> _Excerpt_
○ ○ ○
April 20th, 2013 at 10:45 am by David Farrar

Stuff reports:

One of the country’s worst drink-drivers has been sent back to prison but has exposed the “pathetically weak” sentences available to judges.

Dean Murray Holder clocked up his 47th conviction yesterday for driving either drunk or disqualified. He was hit with the toughest sentence the judge could give him – 18 months in prison.

A drug and alcohol expert who works with repeat drink-drivers said extreme offenders such as Holden were worse than paedophiles and the law for dealing with them was “pathetically weak”.

Eventually a repeat drink driver will kill someone, so is there a case for preventive detention for them? Not after three strikes by say after 15?

If people are addicted to alcohol, that is fine (not fine, but only hurtung themselves). But take a bus or taxi. There is no excuse to drive drunk hundreds and hundreds of times.


A stupid editorial

March 30th, 2013 at 1:00 pm by David Farrar

The HoS Herald editorial:

You have to hand it to the National Road Safety Committee. These public servants don’t conceal their view that the Cabinet needs to lower blood-alcohol limits for drivers. While the politicians wait, inexplicably, for research on safety gains of lowering the adult alcohol limit from 80 to 50 milligrams per 100 millilitres of blood, the committee pulls no punches.

The HoS and Herald has been running a campaign for over a year demanding the Government do what it says, and not complete its research. To have a hysterical editorial saying that it is inexplicable they are waiting for research speaks for itself.

They also mischaracterise what the research is. It is not research into whether there would be safety gains from lowering the blood alcohol limit to 50. You don’t need research to tell you that. There would also be safety gains from lowering it to zero. There would be safety gains from dropping the speed limit to 20 km/hr.

What the hysterical HoS demands the Government  not find out is how much of an impact a lower limit would have, and what the cost would be – ie how many people legally drive at an 50 to 80 level, and would be criminalised for doing so in the future.

If you claim there is no need to know this data, then why is 50 the right level to go to? Why not 60? Why not 40?
○ ○ ○
> _Records shown_
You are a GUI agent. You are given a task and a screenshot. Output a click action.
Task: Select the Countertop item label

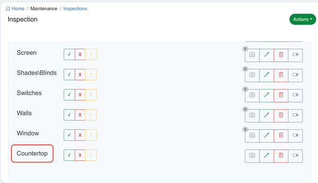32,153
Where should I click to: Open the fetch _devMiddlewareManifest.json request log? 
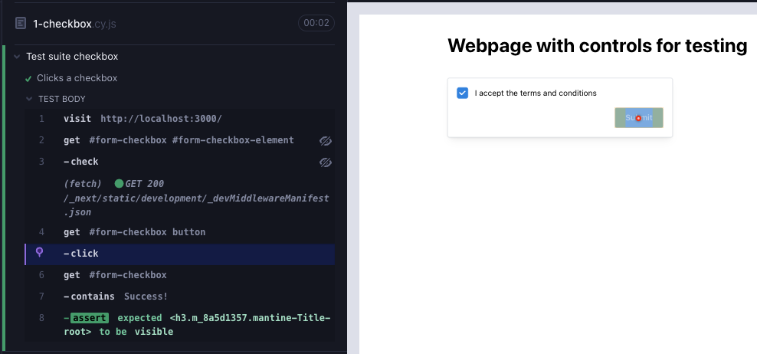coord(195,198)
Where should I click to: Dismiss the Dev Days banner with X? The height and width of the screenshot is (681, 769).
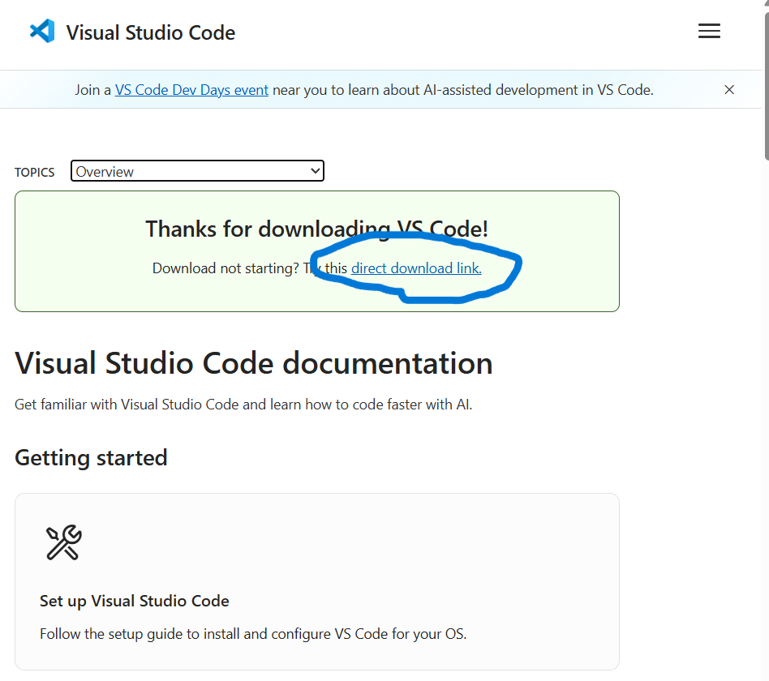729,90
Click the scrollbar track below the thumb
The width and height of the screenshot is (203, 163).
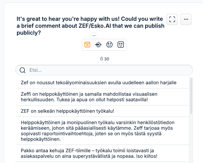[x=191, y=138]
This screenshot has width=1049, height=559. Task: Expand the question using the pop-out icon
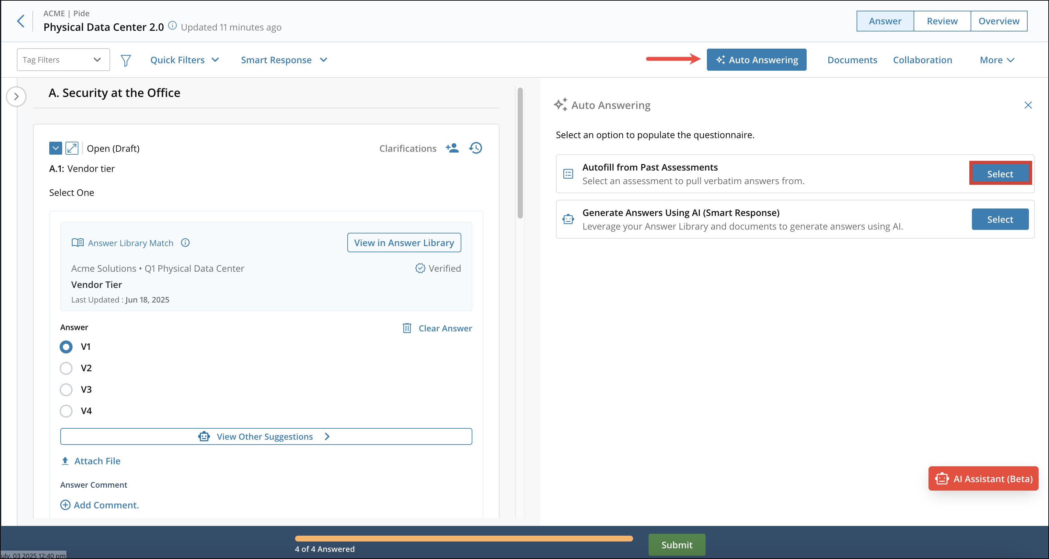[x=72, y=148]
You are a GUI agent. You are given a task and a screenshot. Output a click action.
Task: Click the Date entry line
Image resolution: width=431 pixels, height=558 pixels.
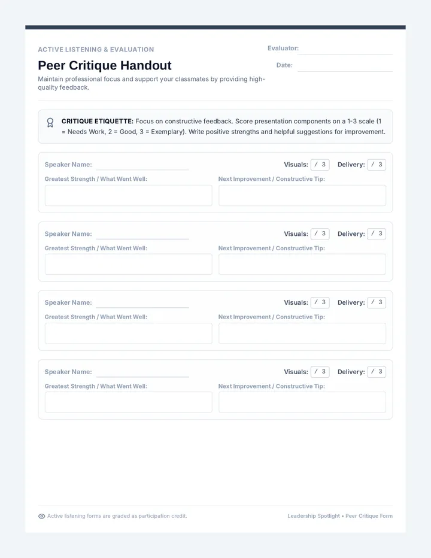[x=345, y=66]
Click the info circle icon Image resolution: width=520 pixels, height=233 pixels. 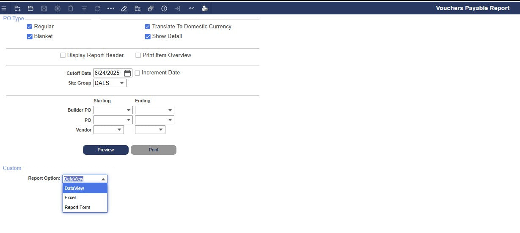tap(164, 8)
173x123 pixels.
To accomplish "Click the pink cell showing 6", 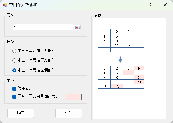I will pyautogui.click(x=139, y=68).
○ ○ ○
> _What you need to do_
#1 Answer these questions from the drink-driving excerpt, keeping each answer to one line:
(a) Which conviction for driving drunk or disqualified did Dean Murray Holder receive yesterday?
(b) What sentence was he given?
(c) What change to the adult blood-alcohol limit is the research meant to inform?
#2 Return every line of the records that contains the word "Where". Case counts.

> _Expected answers_
#1
(a) His 47th.
(b) 18 months in prison, the toughest sentence the judge could give.
(c) Lowering it from 80 to 50 milligrams per 100 millilitres of blood.

#2
Where should I click to: Open the fetch _devMiddlewareManifest.json request log? 
Where should I click to: Dismiss the Dev Days banner with X? The height and width of the screenshot is (681, 769).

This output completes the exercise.